Maar hij drukte hen met klem op het hart dit aan niemand te zeggen. “Eerst zal de mensenzoon veel moeten lijden en door de oudsten, hogepriesters en schriftgeleerden verworpen en gedood moeten worden en op de derde dag opgewekt zijn.”

“Op zekere dag was Jezus aan het bidden …” Het lijkt er te staan als openingszinnetje zonder veel belang. Maar niets is minder waar! In de Evangelies staat het vaak op zo’n ‘terloopse’ manier vermeld, maar de veelheid en de vaak scharnierende functie die het heeft in het verloop van Jezus’ leven, moeten ons doen beseffen dat ‘bidden’ een uitermate centrale plaats had voor hem.
Je kunt zijn gebed zien als ‘even weg uit de drukte om op adem te komen’. Dat klopt wel, maar dan moeten we ‘adem’ minstens met een hoofdletter schrijven. ‘Bidden’ was voor Jezus de navelstreng van heel zijn doen en laten, het ‘kanaal’ waarlangs de Kracht en Liefde van zijn Vader door hem heen stroomde naar de mensen rondom hem. En ook omgekeerd: waarlangs hij mensen bij de Vader bracht. Geen ‘wonder’ kon gebeuren zonder dat hij ‘in-gebed’ was.
De vraag die Jezus hier zijn leerlingen stelt, kan een theologische lijken, maar dan vergeten we dat ‘openingszinnetje’. Zelf staat hij in verbinding met zijn Vader. Waar hij naar vraagt is hoe het staat met de verbinding van zijn leerlingen met hém! Geen rationeel antwoord zoekt hij, maar een relationeel! Zijn zijn leerlingen ‘in-gebed’ in hem?
Ben ík ‘in-gebed’ in hem?

 

Lc. 5,1-11 (3/09/2020)

Op zekere dag stond Jezus aan de oever van het meer van Gennésaret, terwijl de mensen op Hem aandrongen om het woord Gods te horen.
Hij zag nu twee boten liggen aan de oever van het meer; de vissers waren eruit gegaan en spoelden hun netten. Hij stapte in een van de boten,
die van Simon, en vroeg hem een eindje van wal te steken. Hij ging zitten en vanuit de boot vervolgde Hij zijn onderricht aan het volk.
Toen Hij zijn toespraak had geëindigd zei Hij tot Simon: “Vaar nu naar het diepe en gooi uw netten uit voor de vangst.”
Simon antwoordde: “Meester, de hele nacht hebben we gezwoegd zonder iets te vangen; maar op uw woord zal ik de netten uitgooien.”
Ze deden het en vingen zulk een massa vissen in hun netten dat deze dreigden te scheuren. Daarom wenkten ze hun maats in de andere boot om hen te komen helpen.
Toen die gekomen waren vulden zich de beide boten tot zinkens toe.
Bij het zien daarvan viel Simon Petrus Jezus te voet en zei: “Heer, ga van mij weg, want ik ben een zondig mens.”
Ontzetting had zich meester gemaakt van hem en van allen die bij hem waren, vanwege de vangst die ze gedaan hadden. Zo verging het ook Jakobus en Johannes,
de zonen van Zebedeüs, die met Simon samenwerkten. Jezus echter sprak tot Simon: “Weest niet bevreesd, voortaan zult ge mensen vangen.”
Ze brachten de boten aan land en lieten alles achter om Hem te volgen.

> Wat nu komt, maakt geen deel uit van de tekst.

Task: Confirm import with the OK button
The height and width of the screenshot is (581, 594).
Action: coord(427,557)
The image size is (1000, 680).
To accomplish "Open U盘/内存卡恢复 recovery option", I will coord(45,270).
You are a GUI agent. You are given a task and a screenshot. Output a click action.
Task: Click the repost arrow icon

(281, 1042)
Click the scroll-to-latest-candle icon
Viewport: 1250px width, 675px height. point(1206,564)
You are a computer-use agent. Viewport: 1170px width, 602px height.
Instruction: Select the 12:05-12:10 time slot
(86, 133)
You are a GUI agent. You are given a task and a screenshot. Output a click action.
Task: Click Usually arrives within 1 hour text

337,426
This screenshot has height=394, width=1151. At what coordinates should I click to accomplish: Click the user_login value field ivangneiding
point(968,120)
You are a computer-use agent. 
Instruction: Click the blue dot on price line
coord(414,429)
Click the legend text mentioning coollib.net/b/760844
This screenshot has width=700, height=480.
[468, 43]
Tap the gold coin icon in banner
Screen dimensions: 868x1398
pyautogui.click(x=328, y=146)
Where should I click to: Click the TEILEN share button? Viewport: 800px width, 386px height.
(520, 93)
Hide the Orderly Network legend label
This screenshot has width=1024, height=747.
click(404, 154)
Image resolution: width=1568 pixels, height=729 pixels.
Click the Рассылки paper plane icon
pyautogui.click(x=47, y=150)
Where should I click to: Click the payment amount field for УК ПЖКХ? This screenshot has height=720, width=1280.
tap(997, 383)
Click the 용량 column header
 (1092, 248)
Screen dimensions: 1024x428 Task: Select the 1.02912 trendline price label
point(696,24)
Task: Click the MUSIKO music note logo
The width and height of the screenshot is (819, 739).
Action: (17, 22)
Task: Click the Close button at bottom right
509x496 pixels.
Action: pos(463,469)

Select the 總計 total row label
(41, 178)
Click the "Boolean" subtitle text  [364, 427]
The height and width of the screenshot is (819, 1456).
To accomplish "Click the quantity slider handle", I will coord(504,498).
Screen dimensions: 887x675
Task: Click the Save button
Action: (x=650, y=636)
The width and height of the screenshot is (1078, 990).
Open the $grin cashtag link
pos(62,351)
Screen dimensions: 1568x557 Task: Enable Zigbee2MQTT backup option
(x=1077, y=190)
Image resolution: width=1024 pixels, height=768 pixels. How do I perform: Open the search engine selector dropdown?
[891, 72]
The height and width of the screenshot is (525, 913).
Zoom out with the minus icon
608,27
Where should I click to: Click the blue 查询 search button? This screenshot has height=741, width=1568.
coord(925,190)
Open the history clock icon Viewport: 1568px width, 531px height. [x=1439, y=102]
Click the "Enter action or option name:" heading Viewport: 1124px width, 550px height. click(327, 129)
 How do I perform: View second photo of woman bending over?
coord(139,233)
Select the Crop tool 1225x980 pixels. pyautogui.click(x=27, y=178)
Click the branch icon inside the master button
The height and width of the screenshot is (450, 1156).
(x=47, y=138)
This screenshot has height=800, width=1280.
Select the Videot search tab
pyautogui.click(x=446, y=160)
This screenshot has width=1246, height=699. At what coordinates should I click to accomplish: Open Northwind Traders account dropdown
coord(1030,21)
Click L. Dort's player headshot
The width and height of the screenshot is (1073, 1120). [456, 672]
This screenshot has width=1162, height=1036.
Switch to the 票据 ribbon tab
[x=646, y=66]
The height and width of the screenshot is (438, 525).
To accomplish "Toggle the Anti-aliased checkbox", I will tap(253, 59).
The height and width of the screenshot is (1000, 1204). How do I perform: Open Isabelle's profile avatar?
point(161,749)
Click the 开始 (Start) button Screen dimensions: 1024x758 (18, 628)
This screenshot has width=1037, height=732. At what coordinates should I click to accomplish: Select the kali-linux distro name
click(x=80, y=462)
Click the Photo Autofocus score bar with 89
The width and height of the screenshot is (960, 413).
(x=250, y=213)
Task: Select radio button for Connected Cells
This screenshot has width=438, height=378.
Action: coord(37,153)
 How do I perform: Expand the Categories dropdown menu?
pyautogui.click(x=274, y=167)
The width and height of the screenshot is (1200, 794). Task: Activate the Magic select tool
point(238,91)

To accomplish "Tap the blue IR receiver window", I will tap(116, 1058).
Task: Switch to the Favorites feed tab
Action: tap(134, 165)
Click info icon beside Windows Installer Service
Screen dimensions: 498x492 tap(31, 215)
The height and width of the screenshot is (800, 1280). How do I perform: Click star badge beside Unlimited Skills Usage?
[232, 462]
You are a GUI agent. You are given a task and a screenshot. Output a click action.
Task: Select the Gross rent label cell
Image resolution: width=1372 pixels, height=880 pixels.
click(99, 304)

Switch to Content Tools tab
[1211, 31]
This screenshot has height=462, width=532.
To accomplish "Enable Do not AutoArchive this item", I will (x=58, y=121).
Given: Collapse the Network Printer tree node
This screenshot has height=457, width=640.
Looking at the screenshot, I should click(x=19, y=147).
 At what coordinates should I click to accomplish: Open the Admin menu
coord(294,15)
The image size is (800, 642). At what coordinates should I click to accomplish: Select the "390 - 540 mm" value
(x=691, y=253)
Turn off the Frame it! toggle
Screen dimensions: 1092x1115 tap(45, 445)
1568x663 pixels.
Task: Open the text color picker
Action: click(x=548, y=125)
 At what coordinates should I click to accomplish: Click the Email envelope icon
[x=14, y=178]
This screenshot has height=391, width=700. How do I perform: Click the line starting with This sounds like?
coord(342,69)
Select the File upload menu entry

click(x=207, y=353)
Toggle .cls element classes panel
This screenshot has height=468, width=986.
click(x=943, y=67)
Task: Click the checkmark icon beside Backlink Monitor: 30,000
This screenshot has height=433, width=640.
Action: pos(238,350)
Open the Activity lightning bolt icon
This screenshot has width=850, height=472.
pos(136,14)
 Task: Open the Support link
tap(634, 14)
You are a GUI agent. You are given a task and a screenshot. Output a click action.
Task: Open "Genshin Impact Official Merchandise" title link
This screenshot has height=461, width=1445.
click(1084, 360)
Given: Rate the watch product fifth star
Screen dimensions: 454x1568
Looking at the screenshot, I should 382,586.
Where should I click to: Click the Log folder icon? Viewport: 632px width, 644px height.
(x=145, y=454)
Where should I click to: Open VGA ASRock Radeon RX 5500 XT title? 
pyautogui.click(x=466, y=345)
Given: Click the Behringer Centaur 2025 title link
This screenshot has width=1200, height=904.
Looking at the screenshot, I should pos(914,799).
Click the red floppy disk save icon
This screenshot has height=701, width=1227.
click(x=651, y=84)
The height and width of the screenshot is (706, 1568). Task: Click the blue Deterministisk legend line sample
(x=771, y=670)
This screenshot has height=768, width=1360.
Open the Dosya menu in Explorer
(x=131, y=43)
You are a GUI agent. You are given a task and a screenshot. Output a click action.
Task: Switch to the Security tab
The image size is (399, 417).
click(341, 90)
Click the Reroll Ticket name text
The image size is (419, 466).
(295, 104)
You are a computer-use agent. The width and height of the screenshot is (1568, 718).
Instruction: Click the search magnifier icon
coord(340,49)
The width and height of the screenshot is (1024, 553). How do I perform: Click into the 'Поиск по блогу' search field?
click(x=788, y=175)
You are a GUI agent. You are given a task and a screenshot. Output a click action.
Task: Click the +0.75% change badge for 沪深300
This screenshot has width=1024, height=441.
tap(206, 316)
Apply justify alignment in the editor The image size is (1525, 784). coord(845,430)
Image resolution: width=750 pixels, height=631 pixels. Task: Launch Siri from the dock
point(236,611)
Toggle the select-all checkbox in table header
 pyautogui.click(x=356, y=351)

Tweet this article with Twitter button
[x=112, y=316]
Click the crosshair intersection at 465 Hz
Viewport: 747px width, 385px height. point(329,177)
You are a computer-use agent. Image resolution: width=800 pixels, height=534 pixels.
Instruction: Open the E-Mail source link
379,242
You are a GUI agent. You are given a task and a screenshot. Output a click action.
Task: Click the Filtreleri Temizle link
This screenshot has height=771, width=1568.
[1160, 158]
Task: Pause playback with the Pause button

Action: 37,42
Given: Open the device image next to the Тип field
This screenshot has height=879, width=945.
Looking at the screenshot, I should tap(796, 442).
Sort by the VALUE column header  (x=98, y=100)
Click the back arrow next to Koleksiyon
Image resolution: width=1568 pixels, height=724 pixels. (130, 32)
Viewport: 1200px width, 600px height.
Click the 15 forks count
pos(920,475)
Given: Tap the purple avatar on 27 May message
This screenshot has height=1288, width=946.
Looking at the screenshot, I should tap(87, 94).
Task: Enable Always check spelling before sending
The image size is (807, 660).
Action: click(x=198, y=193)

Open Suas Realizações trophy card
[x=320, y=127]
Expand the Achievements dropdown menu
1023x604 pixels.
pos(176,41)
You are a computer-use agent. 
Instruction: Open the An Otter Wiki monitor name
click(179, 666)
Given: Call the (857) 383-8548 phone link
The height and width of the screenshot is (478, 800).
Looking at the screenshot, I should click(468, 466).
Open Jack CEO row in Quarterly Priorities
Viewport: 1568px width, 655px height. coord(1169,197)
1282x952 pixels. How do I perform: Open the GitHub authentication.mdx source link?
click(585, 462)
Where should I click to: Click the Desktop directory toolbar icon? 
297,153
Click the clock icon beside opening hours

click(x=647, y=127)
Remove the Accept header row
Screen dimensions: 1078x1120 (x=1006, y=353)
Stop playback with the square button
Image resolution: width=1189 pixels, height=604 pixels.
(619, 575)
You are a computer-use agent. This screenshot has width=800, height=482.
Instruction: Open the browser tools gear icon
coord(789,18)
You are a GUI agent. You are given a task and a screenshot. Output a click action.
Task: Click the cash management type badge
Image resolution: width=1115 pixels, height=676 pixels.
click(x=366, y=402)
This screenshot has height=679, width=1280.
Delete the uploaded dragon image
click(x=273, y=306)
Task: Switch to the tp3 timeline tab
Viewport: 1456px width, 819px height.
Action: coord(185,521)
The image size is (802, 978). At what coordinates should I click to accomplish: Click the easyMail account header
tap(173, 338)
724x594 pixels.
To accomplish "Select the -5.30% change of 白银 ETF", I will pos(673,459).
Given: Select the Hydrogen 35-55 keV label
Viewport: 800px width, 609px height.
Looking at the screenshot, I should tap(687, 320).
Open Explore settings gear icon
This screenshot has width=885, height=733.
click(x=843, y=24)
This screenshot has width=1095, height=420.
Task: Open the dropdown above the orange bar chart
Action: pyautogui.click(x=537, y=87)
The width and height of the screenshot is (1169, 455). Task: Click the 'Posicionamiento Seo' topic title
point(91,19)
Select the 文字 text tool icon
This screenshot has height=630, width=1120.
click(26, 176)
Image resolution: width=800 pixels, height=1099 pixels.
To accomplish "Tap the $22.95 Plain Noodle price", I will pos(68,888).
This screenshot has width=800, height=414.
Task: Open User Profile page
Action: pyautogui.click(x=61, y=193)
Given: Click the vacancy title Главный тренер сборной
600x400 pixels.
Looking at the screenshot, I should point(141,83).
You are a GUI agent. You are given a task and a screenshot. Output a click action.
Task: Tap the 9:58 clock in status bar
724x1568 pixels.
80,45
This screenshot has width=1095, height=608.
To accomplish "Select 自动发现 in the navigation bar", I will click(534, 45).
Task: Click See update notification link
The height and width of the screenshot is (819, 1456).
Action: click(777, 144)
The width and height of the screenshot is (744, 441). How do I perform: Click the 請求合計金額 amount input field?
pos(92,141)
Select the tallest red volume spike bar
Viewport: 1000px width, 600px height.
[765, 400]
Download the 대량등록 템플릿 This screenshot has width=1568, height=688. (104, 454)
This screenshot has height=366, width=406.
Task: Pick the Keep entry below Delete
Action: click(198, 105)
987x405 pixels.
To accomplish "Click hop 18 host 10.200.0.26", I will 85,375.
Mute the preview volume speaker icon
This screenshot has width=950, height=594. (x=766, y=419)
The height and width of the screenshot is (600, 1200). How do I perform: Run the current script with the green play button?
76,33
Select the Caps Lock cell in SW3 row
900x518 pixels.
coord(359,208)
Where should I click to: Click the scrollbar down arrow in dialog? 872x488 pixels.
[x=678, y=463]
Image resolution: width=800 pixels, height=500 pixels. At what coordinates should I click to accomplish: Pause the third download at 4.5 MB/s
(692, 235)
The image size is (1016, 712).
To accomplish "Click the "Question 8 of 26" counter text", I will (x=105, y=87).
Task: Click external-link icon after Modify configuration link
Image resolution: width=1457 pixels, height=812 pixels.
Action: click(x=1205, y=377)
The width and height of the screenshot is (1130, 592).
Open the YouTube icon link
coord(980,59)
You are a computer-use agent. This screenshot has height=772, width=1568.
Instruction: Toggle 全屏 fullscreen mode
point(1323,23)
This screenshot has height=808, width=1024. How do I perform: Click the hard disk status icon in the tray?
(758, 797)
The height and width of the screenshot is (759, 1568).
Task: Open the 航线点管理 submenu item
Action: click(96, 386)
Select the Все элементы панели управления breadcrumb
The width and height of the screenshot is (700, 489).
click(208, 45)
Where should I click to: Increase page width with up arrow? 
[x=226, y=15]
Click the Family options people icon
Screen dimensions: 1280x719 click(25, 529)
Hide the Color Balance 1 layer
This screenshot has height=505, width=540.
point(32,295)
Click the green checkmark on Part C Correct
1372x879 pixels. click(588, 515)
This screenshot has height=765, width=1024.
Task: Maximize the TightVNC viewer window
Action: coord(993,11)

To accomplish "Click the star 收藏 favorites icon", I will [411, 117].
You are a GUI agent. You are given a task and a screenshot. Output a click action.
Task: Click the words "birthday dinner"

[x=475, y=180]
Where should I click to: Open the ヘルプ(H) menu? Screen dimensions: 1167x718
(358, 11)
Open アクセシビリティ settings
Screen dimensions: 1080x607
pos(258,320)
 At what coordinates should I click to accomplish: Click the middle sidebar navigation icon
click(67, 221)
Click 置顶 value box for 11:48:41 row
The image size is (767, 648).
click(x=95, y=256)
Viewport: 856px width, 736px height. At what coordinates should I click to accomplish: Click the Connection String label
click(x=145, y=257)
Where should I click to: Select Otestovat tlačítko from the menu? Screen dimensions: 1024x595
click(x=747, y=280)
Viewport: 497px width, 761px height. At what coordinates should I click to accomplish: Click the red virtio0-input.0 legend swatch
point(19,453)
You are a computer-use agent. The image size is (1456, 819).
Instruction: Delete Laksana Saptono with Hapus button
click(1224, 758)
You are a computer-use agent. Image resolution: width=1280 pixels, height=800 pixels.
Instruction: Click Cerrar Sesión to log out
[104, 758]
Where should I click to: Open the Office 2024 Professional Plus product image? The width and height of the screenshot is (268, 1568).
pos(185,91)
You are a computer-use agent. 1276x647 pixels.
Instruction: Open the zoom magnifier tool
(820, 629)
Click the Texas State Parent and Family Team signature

Ik ben in de verste verten niet vertrouwd met vissen om te weten wat zich hier juist afspeelt; en ik vermoed dat de evangelist Lucas dat ook niet wist.
Het gaat er hier dus niet om dat Jezus die doorwinterde vissers eens een lesje zou leren, of dat hij het allemaal beter weet of een spectaculair wonder
zou willen doen (dit zijn allemaal uitleggingen die je wel eens hoort).
Voor mij zit de kern van dit gebeuren in Jezus vraag: “Vaar naar het diepe en gooi dáár je netten uit voor de vangst.”
Jezus heeft net een menigte mensen toegesproken. Dat lijkt mooi, maar we weten uit de andere verhalen dat zeker niet iedereen hem ook echt zal volgen.
(Diezelfde menigte zal hem ook aan het kruis schreeuwen.) Er is blijkbaar nog een verschil tussen mooie verhaaltjes beluisteren en ‘naar de diepte gaan’.
Christen – volgeling van Jezus – word ik pas als ik G-ds Woord niet alleen beluister, maar ook diep wortel laat schieten in mijn leven;
als ik mij in die diepte durf te begeven; mij écht wagen aan G-ds avontuur met mij!